In many states, policyholders are allowed to file a bad faith suit accusing an insurance company of breaching the good faith provision of their original business contract. This is a tort action that allows recovery of the basic benefit and also additional damages above and beyond the policy limits. These suits have the potential to be very dangerous legal situation for a company, as the risk of financial and image damages can be quite high. If an insurance company fails to settle a legitimate claim, the company can be held liable for excess verdicts for bad faith, which is a very undesirable situation. Studies reveal that states that allow bad faith actions are characterized by insurers who report higher claim costs, which indicates that carriers operating in these states may have a higher proclivity to settle questionable fraudulent claims to avoid bad faith allegations. Interestingly, states that allow bad faith claims are also characterized by a lower degree of investigative intensity, as insurers are cautious of bad faith allegations. These alarming facts illustrate how bad faith allegations can have a negative impact on the prevention of insurance fraud offenses, as companies operating within these parameters will have a tendency to settle instead of investigate. Due to the increasing competition in the insurance industry, and the desire for the insurance companies to retain as many policyholders as possible, fraud investigations could become a low priority due to bad faith cautiousness.
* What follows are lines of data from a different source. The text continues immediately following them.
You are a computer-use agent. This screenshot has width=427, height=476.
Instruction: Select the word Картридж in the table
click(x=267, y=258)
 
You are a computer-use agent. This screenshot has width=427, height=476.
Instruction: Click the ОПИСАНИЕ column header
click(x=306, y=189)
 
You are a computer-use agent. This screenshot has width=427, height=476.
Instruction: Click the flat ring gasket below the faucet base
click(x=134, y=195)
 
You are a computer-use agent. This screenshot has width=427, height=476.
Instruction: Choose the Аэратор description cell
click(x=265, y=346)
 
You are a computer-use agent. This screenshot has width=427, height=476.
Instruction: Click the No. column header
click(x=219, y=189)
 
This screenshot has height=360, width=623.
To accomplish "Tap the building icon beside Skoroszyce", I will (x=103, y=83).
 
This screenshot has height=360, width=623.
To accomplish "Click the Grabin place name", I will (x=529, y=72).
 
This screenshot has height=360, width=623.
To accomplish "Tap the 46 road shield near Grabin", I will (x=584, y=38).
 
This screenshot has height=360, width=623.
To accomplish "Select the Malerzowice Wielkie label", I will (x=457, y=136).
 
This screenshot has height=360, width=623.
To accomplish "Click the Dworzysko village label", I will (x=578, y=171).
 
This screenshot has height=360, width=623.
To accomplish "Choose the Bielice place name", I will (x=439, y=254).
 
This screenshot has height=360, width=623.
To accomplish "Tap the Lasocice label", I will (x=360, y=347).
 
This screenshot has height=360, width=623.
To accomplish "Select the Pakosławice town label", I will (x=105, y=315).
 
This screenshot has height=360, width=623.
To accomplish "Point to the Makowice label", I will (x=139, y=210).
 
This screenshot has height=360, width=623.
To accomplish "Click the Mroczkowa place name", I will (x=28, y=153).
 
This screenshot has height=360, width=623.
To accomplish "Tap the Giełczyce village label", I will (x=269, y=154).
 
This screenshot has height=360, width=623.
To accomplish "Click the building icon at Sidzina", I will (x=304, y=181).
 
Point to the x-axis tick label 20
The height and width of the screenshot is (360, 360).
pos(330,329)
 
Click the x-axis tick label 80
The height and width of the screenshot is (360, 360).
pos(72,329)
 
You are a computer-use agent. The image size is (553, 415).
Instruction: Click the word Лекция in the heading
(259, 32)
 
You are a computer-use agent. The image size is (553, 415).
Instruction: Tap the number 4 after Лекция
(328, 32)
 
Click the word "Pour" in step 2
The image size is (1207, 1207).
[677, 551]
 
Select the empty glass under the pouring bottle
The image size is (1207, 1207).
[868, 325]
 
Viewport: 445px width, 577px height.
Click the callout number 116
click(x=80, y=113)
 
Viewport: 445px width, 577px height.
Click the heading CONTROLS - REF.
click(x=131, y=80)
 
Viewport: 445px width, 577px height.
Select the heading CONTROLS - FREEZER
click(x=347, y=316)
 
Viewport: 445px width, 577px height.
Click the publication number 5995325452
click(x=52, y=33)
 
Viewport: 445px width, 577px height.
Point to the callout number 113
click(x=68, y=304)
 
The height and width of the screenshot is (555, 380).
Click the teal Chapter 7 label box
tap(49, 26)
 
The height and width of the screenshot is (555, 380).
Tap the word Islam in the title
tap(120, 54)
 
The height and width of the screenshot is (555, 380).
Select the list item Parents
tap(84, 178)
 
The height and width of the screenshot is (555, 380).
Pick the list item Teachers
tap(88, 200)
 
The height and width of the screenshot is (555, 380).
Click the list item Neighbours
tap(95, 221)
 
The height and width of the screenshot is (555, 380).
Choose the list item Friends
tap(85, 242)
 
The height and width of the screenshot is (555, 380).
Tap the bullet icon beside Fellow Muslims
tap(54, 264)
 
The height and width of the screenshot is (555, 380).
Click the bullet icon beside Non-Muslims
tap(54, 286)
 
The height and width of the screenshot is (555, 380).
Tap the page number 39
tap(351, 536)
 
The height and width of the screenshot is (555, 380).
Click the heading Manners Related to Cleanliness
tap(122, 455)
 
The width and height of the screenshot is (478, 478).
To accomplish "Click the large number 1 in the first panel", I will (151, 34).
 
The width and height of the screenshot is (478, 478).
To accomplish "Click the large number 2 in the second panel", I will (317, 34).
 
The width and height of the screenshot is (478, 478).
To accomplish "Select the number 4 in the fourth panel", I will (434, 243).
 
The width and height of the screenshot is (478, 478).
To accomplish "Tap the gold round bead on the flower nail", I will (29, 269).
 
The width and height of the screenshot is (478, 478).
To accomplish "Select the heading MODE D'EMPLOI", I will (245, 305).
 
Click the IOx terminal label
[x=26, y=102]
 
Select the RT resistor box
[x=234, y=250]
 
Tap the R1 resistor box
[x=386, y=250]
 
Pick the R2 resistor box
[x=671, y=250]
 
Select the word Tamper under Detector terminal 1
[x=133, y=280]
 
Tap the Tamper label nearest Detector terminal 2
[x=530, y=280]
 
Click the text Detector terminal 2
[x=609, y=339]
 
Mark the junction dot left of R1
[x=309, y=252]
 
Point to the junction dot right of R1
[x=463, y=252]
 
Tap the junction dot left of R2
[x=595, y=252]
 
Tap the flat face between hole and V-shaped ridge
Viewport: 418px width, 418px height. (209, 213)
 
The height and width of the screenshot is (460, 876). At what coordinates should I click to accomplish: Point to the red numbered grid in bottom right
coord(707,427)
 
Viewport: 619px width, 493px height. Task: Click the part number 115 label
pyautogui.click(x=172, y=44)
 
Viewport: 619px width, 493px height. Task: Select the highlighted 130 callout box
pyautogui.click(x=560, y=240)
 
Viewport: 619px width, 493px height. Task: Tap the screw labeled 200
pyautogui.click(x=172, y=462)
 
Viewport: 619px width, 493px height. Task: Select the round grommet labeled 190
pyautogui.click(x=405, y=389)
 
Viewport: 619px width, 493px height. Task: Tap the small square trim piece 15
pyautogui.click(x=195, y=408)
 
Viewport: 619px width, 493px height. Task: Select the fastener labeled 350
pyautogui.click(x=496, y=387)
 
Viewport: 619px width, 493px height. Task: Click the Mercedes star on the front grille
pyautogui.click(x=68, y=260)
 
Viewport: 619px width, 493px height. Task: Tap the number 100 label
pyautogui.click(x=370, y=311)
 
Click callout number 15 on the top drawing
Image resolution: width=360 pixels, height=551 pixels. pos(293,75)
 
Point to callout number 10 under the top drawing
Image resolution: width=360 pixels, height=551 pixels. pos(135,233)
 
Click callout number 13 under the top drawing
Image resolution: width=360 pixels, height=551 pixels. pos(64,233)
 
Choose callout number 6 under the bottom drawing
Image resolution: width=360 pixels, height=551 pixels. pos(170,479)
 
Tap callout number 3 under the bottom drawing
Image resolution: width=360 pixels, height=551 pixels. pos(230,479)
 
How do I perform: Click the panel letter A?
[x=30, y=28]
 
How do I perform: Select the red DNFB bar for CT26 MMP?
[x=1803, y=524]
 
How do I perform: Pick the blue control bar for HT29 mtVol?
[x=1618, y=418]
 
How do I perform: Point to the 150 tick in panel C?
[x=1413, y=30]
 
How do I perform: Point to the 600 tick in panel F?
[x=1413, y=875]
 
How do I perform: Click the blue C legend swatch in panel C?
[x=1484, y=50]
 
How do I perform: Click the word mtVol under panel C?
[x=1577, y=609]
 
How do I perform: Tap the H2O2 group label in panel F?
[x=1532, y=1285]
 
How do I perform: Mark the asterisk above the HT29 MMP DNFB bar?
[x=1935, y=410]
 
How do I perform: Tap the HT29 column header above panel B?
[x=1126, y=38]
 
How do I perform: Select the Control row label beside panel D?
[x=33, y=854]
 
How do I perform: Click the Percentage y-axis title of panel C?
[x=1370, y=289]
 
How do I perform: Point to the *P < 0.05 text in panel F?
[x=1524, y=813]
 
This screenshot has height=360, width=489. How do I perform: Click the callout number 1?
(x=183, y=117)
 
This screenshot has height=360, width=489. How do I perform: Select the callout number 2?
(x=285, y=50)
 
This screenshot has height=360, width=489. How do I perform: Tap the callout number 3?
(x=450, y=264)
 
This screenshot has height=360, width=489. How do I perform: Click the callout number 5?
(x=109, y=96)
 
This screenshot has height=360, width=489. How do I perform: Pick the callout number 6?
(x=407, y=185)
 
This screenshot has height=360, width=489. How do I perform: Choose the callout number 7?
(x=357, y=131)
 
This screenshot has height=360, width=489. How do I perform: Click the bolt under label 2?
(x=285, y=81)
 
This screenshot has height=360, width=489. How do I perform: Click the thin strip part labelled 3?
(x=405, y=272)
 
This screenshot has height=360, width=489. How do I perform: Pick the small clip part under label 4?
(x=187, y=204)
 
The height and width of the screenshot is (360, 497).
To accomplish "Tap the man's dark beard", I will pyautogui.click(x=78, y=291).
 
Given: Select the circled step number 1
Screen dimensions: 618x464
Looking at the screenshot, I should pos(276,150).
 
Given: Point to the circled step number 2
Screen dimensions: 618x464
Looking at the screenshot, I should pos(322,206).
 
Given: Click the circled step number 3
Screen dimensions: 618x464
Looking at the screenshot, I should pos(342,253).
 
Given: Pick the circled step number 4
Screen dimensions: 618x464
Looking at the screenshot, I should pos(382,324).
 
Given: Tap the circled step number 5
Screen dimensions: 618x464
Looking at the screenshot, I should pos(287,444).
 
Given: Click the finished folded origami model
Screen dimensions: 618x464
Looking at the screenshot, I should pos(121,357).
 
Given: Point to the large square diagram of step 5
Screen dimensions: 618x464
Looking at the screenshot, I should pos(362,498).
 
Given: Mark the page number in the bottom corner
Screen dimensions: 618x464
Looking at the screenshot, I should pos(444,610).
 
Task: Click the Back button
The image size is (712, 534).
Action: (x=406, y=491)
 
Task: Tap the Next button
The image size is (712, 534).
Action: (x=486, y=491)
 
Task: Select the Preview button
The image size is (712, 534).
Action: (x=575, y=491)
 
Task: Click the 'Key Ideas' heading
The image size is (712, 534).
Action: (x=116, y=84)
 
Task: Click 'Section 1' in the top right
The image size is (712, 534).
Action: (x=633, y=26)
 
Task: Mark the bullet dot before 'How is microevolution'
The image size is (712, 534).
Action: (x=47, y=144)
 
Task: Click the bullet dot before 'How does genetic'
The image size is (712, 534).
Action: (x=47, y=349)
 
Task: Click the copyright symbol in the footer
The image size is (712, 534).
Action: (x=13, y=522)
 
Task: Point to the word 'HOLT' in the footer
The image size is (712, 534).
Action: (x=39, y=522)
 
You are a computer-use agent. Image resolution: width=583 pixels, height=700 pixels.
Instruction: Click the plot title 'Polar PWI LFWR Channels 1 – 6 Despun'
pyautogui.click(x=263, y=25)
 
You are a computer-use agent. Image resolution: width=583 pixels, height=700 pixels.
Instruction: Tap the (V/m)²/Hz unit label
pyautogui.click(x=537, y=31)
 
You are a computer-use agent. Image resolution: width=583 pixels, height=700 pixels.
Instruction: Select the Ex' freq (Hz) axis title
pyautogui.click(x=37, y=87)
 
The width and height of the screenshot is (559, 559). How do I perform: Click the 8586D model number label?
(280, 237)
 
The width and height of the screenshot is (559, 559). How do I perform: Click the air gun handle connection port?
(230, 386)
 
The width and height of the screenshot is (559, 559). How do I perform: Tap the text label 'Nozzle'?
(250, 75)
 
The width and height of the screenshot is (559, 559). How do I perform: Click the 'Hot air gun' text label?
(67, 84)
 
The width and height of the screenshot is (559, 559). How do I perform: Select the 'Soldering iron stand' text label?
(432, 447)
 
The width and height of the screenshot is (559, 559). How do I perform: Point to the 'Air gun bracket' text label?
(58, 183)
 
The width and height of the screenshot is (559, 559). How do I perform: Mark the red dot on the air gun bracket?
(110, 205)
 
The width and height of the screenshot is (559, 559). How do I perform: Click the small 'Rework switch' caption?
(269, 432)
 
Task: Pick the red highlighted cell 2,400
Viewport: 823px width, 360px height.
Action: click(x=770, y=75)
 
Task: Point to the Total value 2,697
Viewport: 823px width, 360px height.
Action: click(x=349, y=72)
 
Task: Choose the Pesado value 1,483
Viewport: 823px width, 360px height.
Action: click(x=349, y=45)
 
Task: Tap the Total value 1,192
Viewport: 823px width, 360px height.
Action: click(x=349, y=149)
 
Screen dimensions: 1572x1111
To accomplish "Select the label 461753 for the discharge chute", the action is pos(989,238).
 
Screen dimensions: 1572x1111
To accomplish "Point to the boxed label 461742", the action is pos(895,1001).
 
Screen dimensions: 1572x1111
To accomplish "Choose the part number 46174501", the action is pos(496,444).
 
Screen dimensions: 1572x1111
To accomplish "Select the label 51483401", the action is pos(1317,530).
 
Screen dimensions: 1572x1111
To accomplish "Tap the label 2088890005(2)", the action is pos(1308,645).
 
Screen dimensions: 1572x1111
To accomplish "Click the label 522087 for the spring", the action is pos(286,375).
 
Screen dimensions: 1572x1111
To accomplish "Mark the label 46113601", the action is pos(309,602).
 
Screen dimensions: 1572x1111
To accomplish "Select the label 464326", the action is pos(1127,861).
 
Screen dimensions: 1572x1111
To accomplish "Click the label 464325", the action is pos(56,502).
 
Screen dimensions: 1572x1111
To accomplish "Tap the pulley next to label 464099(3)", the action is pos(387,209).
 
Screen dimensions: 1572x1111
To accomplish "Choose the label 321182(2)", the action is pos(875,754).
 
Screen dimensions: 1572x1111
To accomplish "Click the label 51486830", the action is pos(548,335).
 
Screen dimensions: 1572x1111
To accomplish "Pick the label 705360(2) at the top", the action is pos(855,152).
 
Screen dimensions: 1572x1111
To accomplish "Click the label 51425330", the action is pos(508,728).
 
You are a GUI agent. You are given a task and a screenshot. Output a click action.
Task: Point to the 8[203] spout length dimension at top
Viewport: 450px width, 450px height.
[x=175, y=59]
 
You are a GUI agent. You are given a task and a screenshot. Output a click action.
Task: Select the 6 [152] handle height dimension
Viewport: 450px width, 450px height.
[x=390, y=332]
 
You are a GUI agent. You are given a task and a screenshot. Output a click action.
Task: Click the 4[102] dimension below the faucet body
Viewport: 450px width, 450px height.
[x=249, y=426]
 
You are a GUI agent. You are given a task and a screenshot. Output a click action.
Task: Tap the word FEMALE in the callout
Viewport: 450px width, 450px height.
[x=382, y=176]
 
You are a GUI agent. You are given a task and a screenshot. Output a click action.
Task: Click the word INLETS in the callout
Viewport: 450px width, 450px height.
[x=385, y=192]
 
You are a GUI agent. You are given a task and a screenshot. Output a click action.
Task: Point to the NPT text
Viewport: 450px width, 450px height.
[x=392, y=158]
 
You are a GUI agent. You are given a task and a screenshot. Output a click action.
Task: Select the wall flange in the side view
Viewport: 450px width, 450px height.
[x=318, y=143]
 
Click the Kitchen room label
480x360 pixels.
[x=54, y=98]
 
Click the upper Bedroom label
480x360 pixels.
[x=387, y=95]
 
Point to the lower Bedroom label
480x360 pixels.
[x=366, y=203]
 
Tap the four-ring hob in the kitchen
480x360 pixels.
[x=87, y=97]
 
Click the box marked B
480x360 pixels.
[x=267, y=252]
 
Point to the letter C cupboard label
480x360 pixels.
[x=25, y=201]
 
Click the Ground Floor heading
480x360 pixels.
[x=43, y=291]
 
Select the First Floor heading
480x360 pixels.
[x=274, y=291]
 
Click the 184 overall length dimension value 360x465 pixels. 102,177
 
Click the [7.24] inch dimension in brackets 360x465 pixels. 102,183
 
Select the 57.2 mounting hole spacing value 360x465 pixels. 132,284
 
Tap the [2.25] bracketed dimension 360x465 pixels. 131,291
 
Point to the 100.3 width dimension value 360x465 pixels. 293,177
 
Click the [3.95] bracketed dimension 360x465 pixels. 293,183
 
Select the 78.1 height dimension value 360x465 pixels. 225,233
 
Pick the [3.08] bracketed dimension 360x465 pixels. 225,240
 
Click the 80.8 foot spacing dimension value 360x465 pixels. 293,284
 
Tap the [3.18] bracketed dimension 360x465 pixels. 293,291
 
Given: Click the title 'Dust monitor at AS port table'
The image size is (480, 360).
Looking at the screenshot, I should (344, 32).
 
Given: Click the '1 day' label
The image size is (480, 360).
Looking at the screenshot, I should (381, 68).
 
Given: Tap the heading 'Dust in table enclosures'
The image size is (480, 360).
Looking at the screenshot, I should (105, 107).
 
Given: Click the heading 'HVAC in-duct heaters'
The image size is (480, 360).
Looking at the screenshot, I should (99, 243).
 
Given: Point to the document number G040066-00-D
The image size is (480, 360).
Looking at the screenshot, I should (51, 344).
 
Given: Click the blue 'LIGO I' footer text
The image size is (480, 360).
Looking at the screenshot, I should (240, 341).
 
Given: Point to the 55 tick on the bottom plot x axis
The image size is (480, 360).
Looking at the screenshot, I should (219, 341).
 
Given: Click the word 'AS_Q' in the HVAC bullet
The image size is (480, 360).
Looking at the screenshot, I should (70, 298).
This contention is supported when one analyzes the results of bad faith reform in West Virginia. In 2005, West Virginia passed S.B. 418. The Third Party Bad Faith Act eliminated the rights of third-party claimants to file lawsuits against an insurance company if they felt that they were treated unfairly, or in bad faith. West Virginia eliminated this legal right for claimants and instead provided them with an administrative procedure as an alternative, thus removing this process from the litigation environment. The result was that paid losses declined significantly starting in 2005, when S.B. 418 was adopted, and continued to fall until the measurement conclusion in 2010. Quantifiably, this reform reduced costs approximately $200 million from 2005 to 2010, an extremely significant result.
As we are always looking for ways to improve our counter fraud efforts, make sure you explore your legal stance and protocol for handling your claims; this could yield unforeseen results.